What does all this mean? Bilewicz argued that anti-Semitic attitudes do not correlate with religiosity; rather, they tend to flourish during an economic crisis. His research also demonstrates a thoroughly depressing trend: A still small but growing percentage of Poles believe they were victimized more during the last war than the Jews. Consistently over decades, nearly half of the public believes that Poles and Jews suffered equally.

“A big part of Polish identity is to be a victim,” said Adam Leszczynski, a columnist for the highbrow Gazeta Wyborcza newspaper. Poles will tell you that tens of thousands of their countrymen helped save Jews during the war, that they suffered intensely under Nazi occupation, that German brutality was much worse in the East.

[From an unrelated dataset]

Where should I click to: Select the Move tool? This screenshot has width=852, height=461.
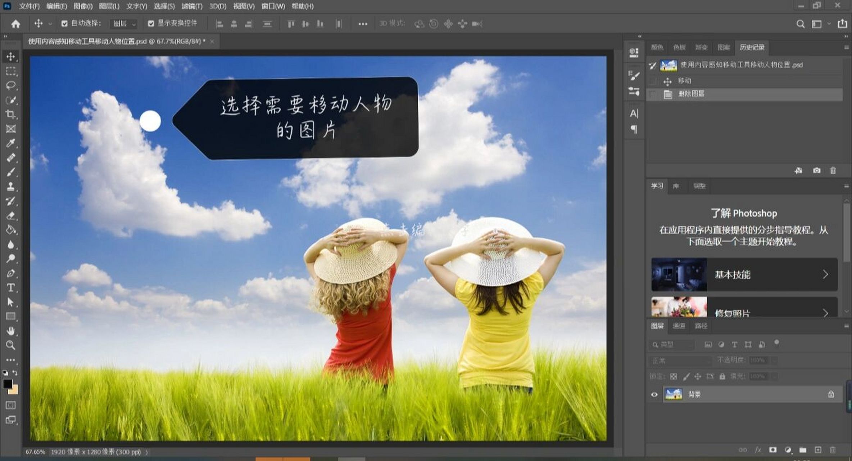11,57
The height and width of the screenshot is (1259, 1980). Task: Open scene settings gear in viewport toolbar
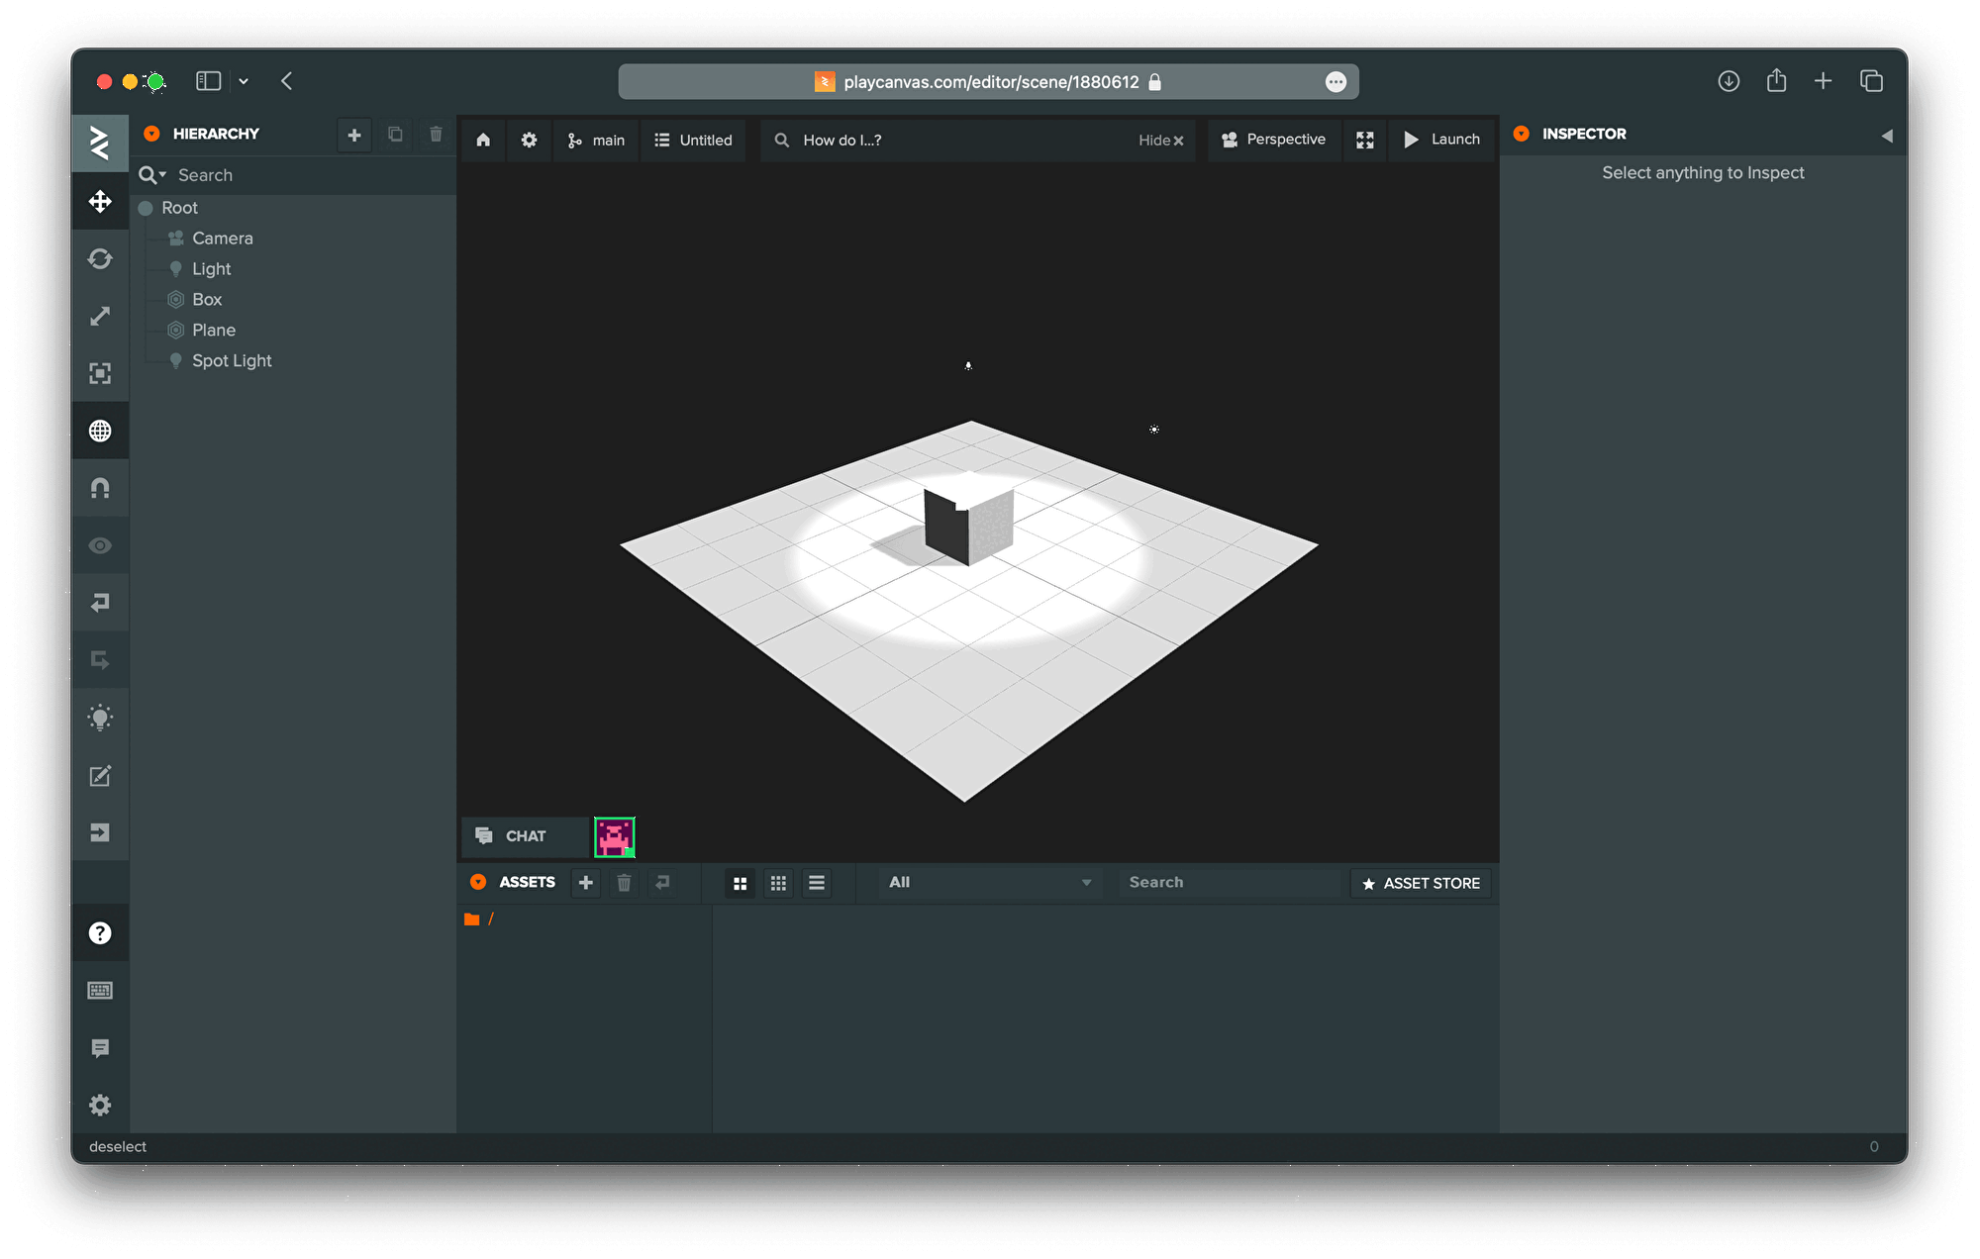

All true. But the other part of the story — the story of Poles as perpetrators and enablers — has been kept secret here for too long. In the end, it is in the Poles’ best interest to confront their tortured past, if only to more confidently face their future. The nation’s birthrate is 1.3, far below replacement level. Poland didn’t just lose its Jews; it lost the vibrancy and economic potential of a multicultural society.

On my last day there, I made a point of interviewing Henry Pinskier, a doctor and businessman from Melbourne, Australia, who was part of our Forum group with his wife Marcia. Normally filled with Aussie swagger and volubility, Pinskier was noticeably silent the day before in Auschwitz, where members of his family died and one uncle survived.

As we stood on Krakow’s cobblestoned Szeroka Street, across from a restaurant named Ariel and the refurbished Old Synagogue, I asked Pinskier for his assessment.

“We’re 25 years too early in this experiment,” he said. “If you come back then and see a thriving community in Krakow, if it’s good to live as a Jew here, then we will know that Polish society would have accepted Jews, number one, and minority groups, number two. But it’s too early in the process to tell.”